I can’t fucking stop, though. My grip tightens, hand pumping faster, and the release bubbles to the surface.

The sound of her laughter sets me off, jets of cum squirting from the tip, splashing on my stomach and chest, and all I can think is what a damn waste.

This load should have been inside my girl.

My girl.

Damn.

I’m a goner.

Alex is going to pitch one hell of a fit, if she doesn’t kill me first. I really hope she doesn’t drop me as a client because she’s the best agent I’ve ever had.

I will have to be clear with her that Brea is my endgame. She’s forever for me, and nothing will change that. Convincing her might be challenging, though, given how much of an ass I’ve been to her.

Staring down at my shirt with my seed drying into the fabric, I hesitate to remove it and toss it in the hamper. I want Brea to wear it, but I’m not sure how to make that happen, not without breaking into her place and putting it in her room in such a way that she believes it’s hers.

Getting up, I head to my room, carefully pulling the material over my head and laying it on the bed to dry while I hop in the shower. I’ll toss it in the dryer in the morning and figure out how to give it to her another time.

Is it sick? Likely. Do I care? Not in the least.

Marking Brea as mine is my top priority, even if she doesn’t realize it yet. There’s nothing I want more. For me, that says something.

The cold shower tempered my desire but not my need.

I fight myself not to scour the internet for every picture and video of Brea I can find.

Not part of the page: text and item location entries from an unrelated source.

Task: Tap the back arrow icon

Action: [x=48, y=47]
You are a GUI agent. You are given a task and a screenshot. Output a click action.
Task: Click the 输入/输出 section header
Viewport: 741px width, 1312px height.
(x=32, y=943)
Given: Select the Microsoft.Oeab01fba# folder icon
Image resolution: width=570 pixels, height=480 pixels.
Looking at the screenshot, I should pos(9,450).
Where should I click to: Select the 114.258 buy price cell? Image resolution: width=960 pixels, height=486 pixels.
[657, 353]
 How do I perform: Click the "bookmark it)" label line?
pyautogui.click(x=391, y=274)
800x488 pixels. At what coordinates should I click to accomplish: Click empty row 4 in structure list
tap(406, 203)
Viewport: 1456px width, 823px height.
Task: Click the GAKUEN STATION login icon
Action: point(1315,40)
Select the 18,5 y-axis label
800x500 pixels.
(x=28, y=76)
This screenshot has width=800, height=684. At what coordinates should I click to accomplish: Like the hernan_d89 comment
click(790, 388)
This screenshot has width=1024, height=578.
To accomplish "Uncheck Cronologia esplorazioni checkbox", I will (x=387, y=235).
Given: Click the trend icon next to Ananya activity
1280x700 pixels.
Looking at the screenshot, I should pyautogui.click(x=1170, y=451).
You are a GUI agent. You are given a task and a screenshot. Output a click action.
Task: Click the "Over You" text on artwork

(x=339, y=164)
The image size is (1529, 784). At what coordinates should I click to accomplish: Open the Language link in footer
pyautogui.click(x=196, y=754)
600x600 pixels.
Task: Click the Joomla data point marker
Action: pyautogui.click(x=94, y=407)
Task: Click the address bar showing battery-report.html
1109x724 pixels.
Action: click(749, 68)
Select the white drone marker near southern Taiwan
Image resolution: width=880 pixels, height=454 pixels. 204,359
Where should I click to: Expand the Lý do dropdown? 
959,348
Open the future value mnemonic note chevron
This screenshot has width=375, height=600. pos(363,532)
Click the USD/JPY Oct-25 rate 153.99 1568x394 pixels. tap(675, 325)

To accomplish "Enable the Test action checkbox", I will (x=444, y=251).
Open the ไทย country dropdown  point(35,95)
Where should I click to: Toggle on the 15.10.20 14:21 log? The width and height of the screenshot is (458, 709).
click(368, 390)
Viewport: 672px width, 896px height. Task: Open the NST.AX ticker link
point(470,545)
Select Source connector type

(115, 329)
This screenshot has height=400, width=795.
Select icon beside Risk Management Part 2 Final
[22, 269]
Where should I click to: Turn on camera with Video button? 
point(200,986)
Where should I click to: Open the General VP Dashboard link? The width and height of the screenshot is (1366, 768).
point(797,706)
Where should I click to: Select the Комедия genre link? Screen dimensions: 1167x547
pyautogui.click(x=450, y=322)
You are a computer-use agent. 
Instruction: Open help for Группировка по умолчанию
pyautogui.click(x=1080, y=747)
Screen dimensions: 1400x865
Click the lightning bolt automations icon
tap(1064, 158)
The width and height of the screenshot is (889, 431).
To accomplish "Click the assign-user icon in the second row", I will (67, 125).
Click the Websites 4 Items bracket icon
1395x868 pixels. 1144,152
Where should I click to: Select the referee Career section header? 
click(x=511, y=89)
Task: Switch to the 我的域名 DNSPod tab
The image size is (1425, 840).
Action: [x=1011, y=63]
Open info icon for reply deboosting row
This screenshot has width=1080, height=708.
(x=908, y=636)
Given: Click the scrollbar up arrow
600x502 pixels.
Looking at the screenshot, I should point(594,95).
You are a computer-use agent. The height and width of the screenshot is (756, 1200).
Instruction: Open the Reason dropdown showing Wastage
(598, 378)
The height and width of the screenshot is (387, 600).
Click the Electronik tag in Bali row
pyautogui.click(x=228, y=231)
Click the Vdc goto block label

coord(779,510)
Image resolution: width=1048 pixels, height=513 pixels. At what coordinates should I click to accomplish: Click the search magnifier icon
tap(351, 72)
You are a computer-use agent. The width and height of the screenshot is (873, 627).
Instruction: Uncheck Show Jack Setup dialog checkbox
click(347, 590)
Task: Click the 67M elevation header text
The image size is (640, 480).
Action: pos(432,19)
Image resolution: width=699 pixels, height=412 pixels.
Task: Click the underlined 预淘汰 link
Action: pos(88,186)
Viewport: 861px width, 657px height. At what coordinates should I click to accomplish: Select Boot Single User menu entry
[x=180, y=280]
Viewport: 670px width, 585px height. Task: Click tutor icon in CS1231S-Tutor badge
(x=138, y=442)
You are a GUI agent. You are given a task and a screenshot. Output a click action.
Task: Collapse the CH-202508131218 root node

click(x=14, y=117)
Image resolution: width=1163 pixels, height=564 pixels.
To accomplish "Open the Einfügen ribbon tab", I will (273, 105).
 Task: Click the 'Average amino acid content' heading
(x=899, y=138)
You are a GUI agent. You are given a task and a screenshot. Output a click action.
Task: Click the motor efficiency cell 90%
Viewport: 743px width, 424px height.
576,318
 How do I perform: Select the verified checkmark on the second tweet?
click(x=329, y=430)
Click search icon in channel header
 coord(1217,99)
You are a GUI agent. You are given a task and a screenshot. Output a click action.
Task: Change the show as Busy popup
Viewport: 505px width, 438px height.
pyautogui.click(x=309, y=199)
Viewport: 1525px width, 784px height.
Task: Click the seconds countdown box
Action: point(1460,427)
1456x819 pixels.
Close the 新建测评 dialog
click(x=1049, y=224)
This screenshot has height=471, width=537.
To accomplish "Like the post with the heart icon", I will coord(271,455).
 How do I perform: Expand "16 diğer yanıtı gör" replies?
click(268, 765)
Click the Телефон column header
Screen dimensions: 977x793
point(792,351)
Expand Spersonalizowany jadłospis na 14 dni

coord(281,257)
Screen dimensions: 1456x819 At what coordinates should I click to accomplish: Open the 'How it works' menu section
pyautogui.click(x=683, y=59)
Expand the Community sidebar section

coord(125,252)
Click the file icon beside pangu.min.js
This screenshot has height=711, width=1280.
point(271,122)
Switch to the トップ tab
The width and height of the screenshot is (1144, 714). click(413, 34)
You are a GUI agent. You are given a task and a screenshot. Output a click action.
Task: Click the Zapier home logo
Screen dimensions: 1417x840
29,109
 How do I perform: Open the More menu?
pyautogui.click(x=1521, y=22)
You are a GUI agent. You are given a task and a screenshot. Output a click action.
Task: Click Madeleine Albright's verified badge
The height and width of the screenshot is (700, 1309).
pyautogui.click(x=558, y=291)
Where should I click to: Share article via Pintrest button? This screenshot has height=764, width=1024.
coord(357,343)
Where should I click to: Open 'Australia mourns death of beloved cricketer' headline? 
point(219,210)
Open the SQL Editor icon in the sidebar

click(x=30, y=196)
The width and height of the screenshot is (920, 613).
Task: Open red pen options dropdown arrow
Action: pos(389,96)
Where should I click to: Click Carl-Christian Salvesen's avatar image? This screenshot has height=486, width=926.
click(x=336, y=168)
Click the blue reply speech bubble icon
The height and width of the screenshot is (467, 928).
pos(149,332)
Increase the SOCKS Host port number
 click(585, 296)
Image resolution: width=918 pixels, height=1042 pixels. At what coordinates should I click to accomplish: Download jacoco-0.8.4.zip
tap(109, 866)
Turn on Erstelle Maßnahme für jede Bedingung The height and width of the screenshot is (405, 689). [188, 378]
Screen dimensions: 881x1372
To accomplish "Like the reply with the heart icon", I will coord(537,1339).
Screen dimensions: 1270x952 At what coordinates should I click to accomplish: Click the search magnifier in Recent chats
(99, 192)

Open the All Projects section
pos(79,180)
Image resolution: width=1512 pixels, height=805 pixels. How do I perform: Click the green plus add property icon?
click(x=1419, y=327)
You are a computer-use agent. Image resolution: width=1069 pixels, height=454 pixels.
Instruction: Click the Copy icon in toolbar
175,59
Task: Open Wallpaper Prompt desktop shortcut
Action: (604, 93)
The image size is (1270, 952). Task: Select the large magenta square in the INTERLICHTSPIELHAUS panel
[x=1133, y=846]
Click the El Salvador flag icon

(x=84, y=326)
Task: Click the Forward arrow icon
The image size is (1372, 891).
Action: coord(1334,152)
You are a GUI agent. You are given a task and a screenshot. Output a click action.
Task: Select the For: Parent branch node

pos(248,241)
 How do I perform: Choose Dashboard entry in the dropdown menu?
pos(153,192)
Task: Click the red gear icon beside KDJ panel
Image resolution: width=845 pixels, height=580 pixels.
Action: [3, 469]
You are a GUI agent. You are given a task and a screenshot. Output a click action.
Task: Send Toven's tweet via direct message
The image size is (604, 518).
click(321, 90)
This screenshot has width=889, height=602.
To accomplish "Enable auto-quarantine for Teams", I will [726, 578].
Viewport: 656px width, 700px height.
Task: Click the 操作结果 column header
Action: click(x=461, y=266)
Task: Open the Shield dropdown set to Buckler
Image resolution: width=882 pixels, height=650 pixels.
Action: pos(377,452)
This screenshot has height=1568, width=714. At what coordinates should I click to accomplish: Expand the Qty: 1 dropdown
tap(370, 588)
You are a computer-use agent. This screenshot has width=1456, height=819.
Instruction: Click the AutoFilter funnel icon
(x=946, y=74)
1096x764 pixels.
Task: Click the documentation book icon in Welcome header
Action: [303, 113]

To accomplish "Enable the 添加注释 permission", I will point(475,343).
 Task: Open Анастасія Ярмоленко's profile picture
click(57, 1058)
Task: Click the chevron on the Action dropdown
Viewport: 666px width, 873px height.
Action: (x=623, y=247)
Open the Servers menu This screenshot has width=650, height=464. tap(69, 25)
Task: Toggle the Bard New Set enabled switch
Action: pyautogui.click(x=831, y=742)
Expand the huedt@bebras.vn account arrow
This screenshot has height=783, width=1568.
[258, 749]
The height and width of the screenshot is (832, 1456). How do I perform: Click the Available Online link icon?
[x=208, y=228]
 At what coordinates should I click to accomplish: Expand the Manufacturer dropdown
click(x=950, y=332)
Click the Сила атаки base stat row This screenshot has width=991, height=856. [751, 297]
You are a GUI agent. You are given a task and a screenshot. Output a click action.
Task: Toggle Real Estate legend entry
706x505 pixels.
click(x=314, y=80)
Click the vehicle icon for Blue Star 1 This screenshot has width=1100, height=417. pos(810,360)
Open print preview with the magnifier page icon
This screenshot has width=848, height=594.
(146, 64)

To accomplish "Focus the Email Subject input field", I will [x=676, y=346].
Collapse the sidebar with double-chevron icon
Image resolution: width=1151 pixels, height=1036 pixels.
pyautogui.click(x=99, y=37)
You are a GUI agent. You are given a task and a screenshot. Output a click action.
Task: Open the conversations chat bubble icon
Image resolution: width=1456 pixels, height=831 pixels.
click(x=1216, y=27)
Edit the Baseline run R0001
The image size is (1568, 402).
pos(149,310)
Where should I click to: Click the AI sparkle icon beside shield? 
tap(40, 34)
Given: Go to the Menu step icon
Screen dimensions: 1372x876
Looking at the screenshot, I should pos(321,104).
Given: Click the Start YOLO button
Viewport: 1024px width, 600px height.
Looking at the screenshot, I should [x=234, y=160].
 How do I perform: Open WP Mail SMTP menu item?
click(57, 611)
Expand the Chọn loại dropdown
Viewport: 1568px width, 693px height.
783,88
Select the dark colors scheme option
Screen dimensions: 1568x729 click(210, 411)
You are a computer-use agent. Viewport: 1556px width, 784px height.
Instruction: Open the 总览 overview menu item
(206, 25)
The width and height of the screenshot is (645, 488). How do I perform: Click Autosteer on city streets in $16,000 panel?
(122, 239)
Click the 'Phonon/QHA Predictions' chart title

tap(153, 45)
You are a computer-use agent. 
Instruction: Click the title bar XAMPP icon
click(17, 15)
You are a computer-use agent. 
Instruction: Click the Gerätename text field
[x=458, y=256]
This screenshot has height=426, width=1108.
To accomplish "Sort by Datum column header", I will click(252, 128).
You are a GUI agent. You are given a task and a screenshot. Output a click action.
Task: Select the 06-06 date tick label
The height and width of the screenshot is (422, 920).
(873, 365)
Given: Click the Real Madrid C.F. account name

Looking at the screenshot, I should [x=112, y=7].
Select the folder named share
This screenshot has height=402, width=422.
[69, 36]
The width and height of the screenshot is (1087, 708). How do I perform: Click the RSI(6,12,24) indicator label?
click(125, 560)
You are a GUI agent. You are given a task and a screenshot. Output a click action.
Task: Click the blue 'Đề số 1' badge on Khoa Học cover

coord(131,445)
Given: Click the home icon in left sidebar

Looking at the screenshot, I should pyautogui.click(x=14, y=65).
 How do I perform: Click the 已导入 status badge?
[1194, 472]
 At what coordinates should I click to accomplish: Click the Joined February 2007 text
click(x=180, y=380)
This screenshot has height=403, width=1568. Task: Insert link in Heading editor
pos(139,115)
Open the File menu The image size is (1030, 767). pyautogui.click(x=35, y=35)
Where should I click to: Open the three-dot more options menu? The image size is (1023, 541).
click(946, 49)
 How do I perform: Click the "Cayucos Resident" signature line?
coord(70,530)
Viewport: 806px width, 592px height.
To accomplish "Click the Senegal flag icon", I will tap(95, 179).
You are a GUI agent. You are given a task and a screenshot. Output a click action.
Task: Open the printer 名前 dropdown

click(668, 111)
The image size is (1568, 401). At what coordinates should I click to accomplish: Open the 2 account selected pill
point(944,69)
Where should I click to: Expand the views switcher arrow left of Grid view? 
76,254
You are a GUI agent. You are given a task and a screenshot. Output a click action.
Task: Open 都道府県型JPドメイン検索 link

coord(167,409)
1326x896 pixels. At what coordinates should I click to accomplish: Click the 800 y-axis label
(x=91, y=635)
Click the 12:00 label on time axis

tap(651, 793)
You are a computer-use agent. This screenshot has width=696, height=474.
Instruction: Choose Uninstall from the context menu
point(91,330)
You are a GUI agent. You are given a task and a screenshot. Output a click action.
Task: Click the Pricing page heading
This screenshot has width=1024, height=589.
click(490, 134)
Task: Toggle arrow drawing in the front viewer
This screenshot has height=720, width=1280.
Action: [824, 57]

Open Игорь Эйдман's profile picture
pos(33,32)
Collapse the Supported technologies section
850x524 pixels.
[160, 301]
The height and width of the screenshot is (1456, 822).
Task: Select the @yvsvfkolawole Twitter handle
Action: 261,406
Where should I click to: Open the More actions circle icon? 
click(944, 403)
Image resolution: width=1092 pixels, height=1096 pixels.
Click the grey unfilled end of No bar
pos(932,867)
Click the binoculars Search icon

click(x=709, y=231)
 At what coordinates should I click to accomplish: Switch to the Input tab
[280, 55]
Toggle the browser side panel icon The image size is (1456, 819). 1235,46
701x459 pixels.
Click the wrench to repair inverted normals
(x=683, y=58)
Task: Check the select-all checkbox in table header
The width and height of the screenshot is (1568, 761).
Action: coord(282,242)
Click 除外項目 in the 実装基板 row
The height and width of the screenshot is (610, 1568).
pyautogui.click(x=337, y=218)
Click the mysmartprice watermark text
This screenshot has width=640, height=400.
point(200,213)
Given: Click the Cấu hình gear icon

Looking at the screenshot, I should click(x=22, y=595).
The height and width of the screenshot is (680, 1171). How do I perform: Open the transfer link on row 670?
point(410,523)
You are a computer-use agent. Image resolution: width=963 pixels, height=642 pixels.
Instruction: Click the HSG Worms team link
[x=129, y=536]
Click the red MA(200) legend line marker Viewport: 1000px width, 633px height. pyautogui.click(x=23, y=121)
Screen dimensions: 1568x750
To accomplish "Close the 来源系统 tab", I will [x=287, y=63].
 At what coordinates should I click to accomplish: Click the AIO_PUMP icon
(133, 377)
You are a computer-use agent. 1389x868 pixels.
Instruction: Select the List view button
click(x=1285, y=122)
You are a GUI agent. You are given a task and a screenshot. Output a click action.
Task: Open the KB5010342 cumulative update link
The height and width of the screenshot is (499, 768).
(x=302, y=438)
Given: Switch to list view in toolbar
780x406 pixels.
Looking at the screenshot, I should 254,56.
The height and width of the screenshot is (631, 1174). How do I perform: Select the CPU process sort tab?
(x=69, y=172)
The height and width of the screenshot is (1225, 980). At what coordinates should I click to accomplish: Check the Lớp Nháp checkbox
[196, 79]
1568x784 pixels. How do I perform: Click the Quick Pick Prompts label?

Nevertheless, I do spend more time than I care to admit rewatching the live interviews she did today and scrutinizing every micro expression on her face when I touched her.

Her beautiful blue eyes darken, the pulse in her neck races, she’s tense, but I don’t get the sense it’s because my touch was unwelcome. If I pause and study closely, her nipples pucker the slightest bit. Maybe it’s my imagination; maybe it isn’t.

I lie in bed, the sun having long since set, and spend too many hours staring at her face. Memorizing her dimples, the laugh lines in her eyes. The tiny speckles of gold in her irises. Her plump lips that I want nothing more than to kiss and suck on.

I briefly wonder if she has tattoos that she’s hiding.

There’s an air of defiance and rebellion in her movements and speech.

I can picture her with stars on her hips, or maybe a butterfly high on the side of her thigh.

Perhaps a perfect rose on her ribcage. Christ , what I would love is for my number to be imprinted somewhere on her body–perhaps the inside of her thigh, where only I could see it.

Possessive feelings for her rock deep inside my soul. She will be mine. It doesn’t matter the amount of manipulation and forcing of the narrative I must do; I’ll love her so completely that she won’t care how we got together.